The CIA’s headquarters are located in Crawford, about 15 kilometers west of the city of Waco . . .
“No,” Umm Husam said firmly. “I cannot permit this.”
They were standing in the parking lot of another strip mall on the far side of the crossroads. More Humvees and a tank had arrived, and the road was now blocked off in all four directions. The only nonmilitary vehicles that had been allowed through were a couple of fire engines, whose crews, under the watchful eye of Marine riflemen, were working to put out the gas station. Two helicopter gunships now circled overhead, and a medevac chopper had just landed. With Lieutenant Fahd heading back to base still unconscious, Umm Husam was the senior officer on site.
“I understand your reluctance to allow me to go with this man,” Mustafa said. “But if he wanted to kill me, I think he would have done so already.”
“If he kills you he cannot kidnap you,” said Umm Husam. “Do you know the term Verschärfte Vernehmung?”
“ ‘Sharpened interrogation.’ It’s a Lutheran euphemism for torture.”
“American Protestants call it enhanced interrogation. The latest version is what’s known as crucifixion: The victim is tied spread-eagle to the hood of a car and driven around at high speed. Road debris pelts the front of the body, while heat from the engine block causes burns to the back.”
“I don’t believe he intends to crucify me, either.”
“If you are wrong, you won’t be the only one who pays.” Umm Husam shook her head. “I am sorry, but I don’t wish to risk more Marines on a rescue mission.”
Mustafa looked at McVeigh, standing just out of earshot with a pair of Marine guards. “He predicted this would be your reaction.”

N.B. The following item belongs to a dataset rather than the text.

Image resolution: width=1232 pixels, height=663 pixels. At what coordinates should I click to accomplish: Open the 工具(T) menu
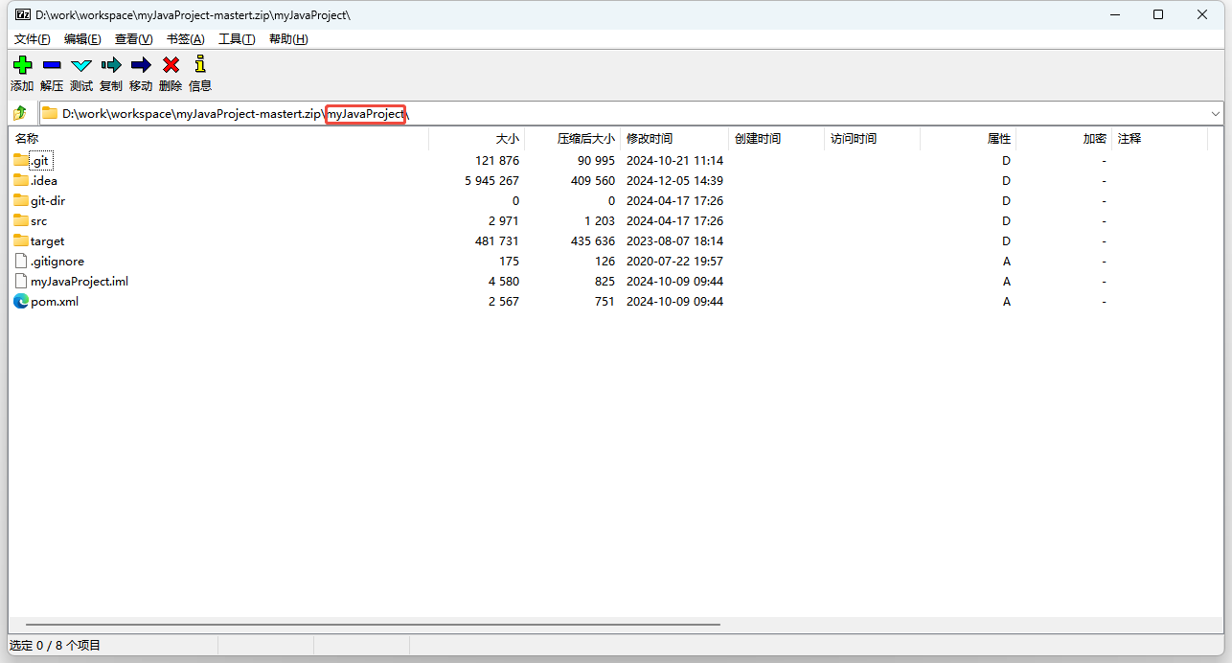(237, 39)
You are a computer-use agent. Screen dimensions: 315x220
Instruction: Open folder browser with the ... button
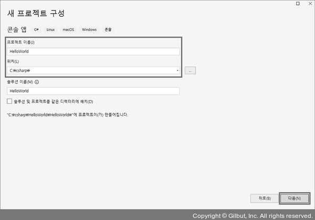tap(190, 71)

“That hardly makes him a seer.”
“He asked me to give you this.” Mustafa held up a gas station map of the county, backfolded to show a portion of Herndon village. “A gesture of good faith, he says. He’s marked the location of a house that he claims is the current headquarters of the leader of the militia that attacked us.”

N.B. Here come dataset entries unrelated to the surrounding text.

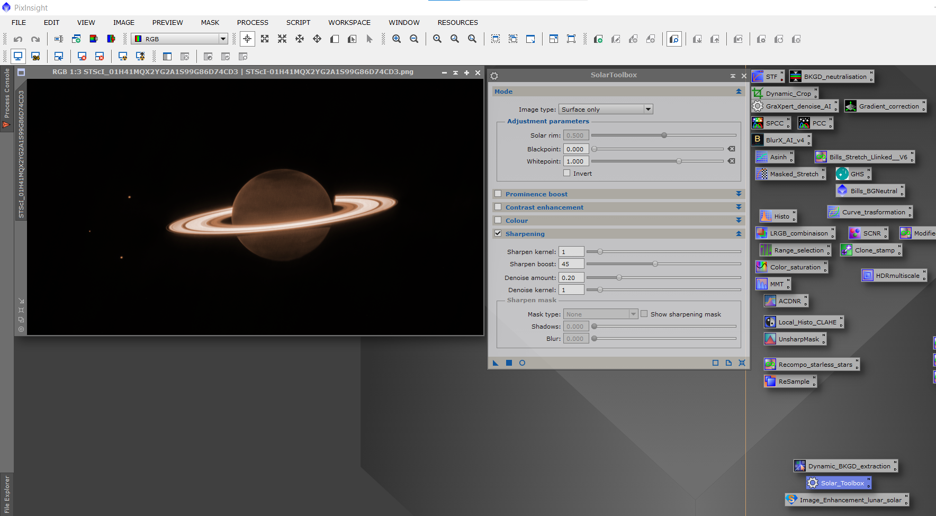This screenshot has width=936, height=516.
Task: Click the Apply triangle in SolarToolbox
Action: [x=496, y=363]
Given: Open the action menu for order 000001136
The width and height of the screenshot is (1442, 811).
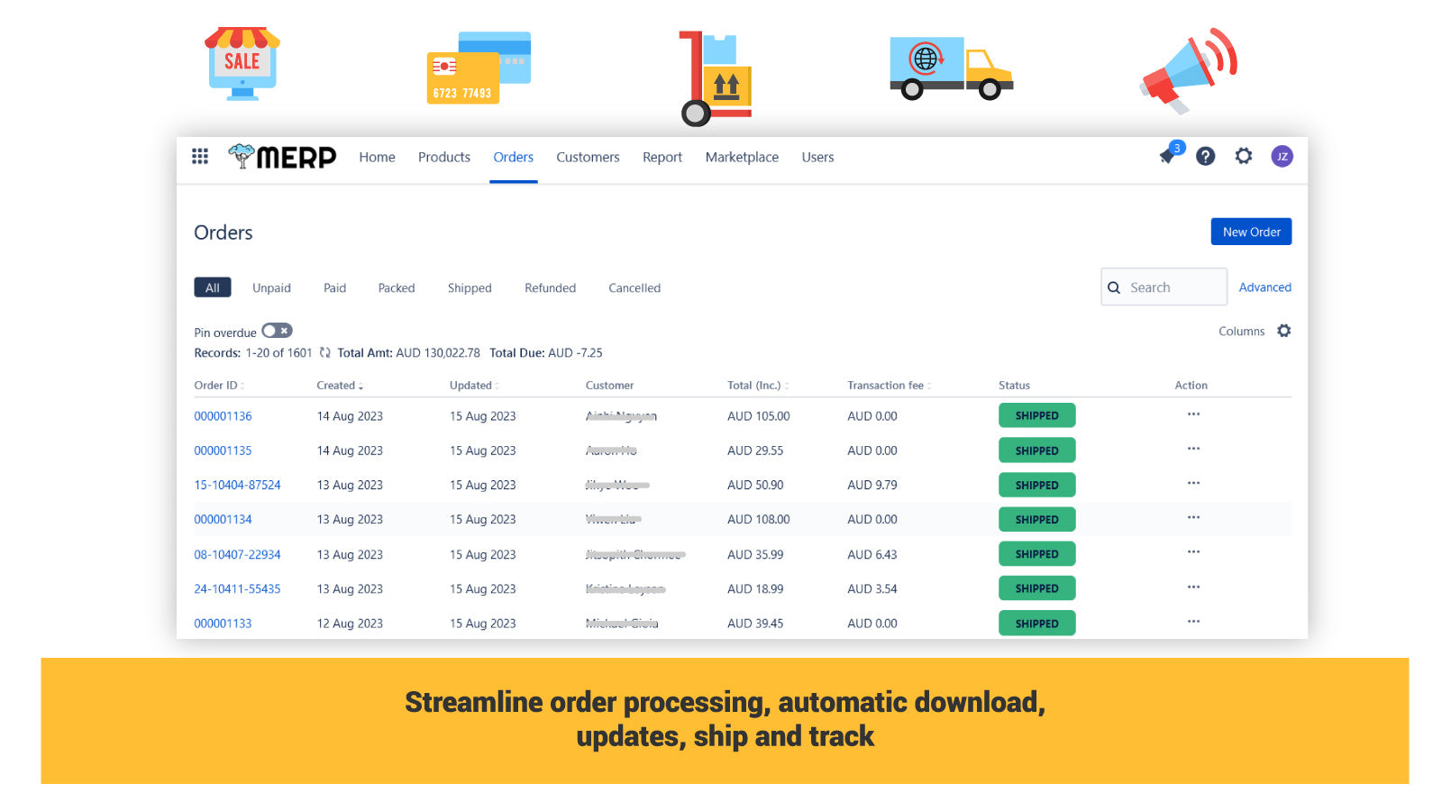Looking at the screenshot, I should tap(1193, 415).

Umm Husam chuckled. “You want to know who really lives there? Someone this man has a grudge against. Perhaps someone he owes money to.”

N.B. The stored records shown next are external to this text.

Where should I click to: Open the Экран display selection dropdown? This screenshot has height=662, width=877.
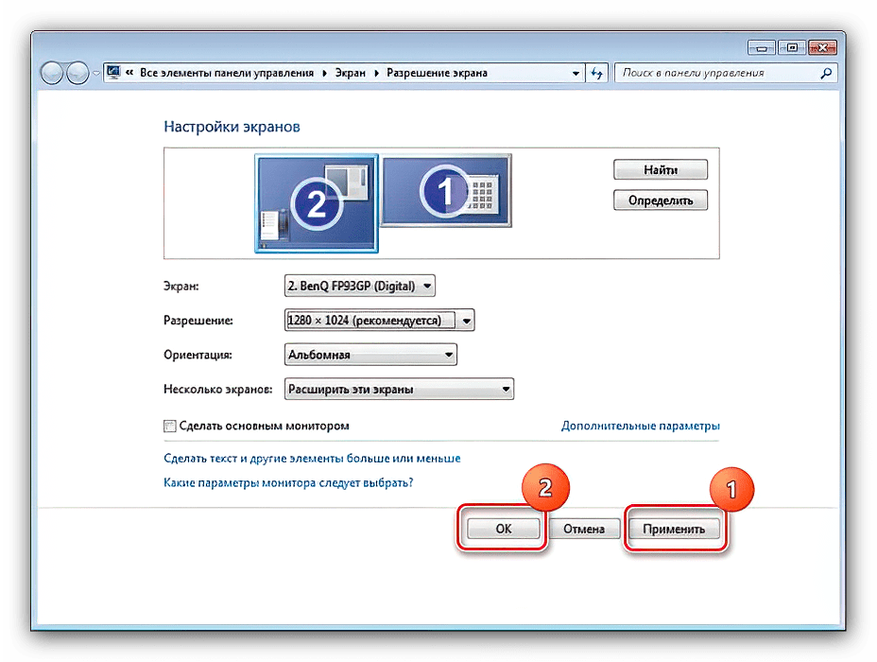point(359,286)
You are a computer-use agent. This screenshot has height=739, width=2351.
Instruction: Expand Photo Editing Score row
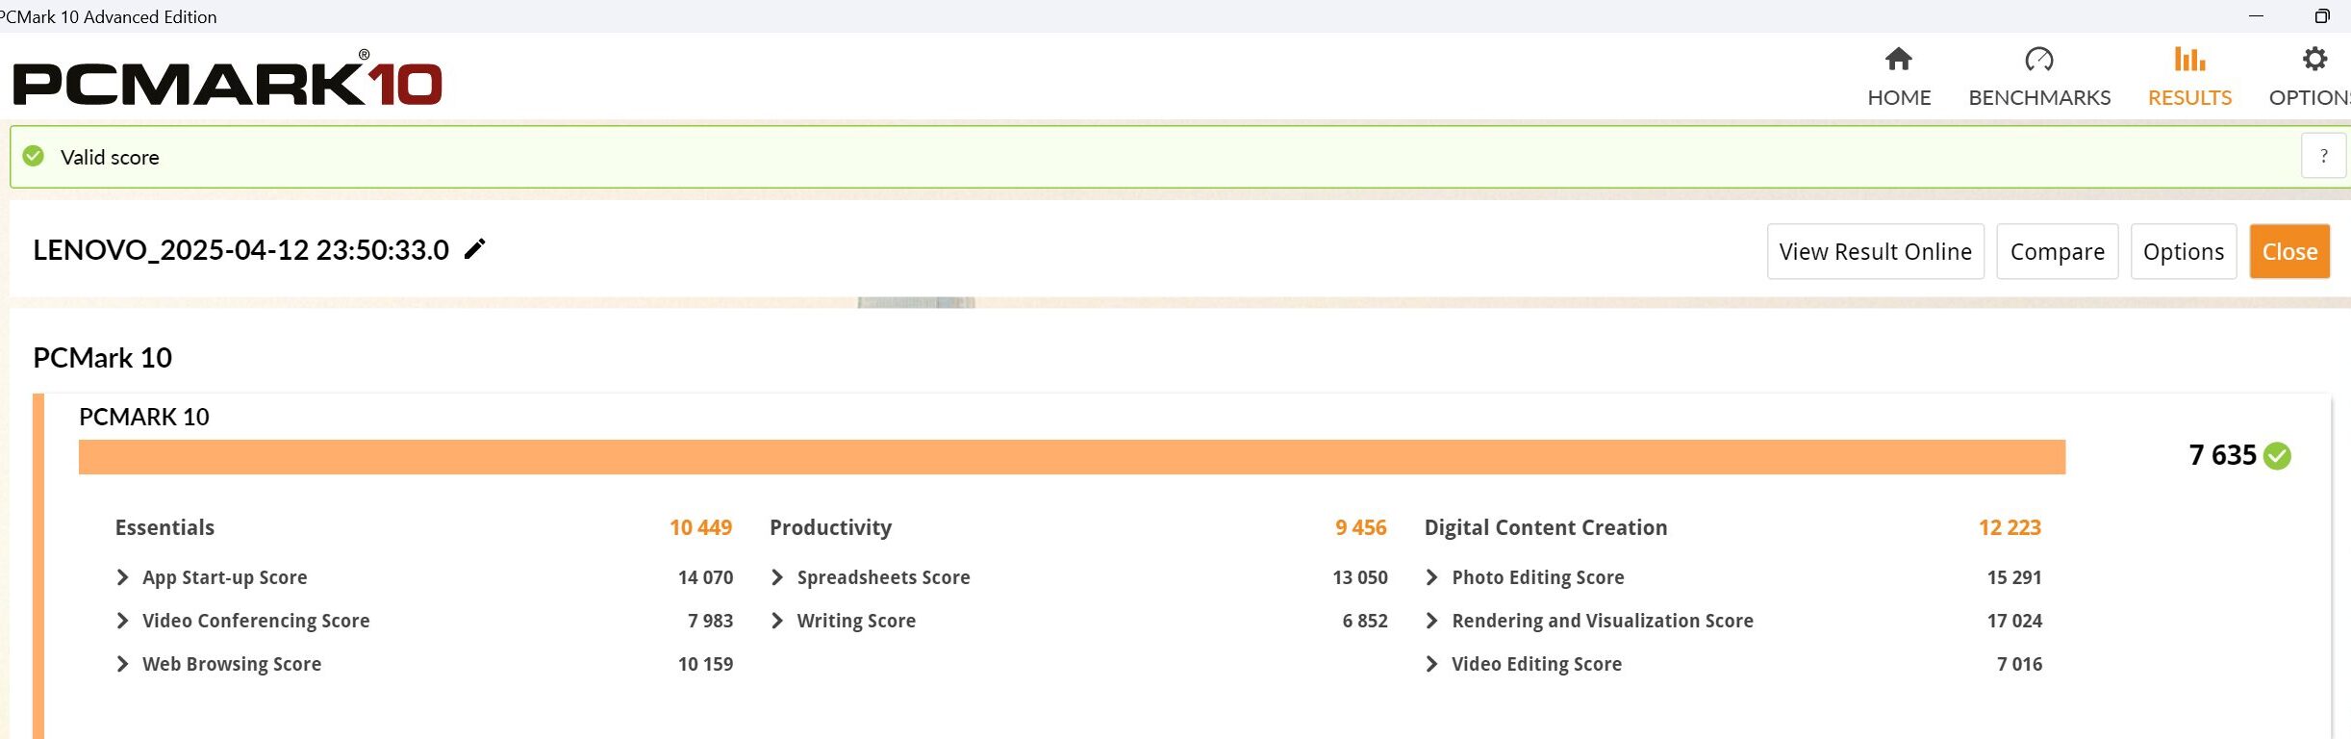pyautogui.click(x=1431, y=577)
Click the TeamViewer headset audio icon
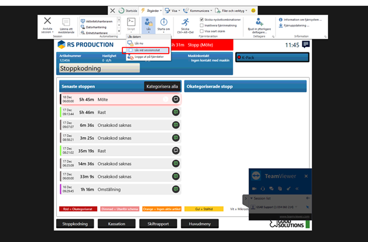Screen dimensions: 368x242 click(263, 188)
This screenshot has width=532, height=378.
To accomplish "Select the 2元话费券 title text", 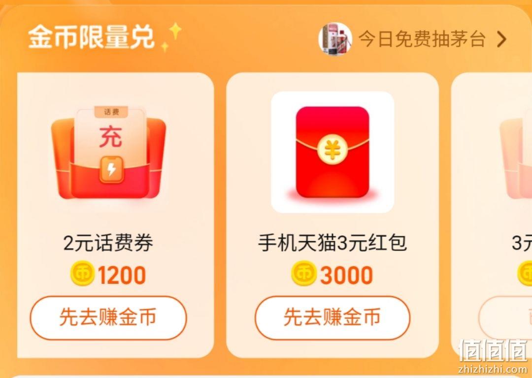I will 108,243.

“Here I would be inclined to agree,” said Mustafa, “except for one thing . . .” He showed her what was written on the map beside the circled address. “Do you recognize this name?”
“No.”
“So it’s no one famous, then?”
“Not that I am aware of. Why?”
“Before I left Baghdad, I was shown a list of people who were in some way connected to my investigation here. This name was on that list.”
Umm Husam remained skeptical. “What list is this? Who showed it to you?”
Before he could answer, Amal appeared beside him. She’d been helping load Salim into the medevac chopper, and the hand she grabbed the map with was still sticky with her son’s blood.
She said to Mustafa: “Find out what the house looks like.”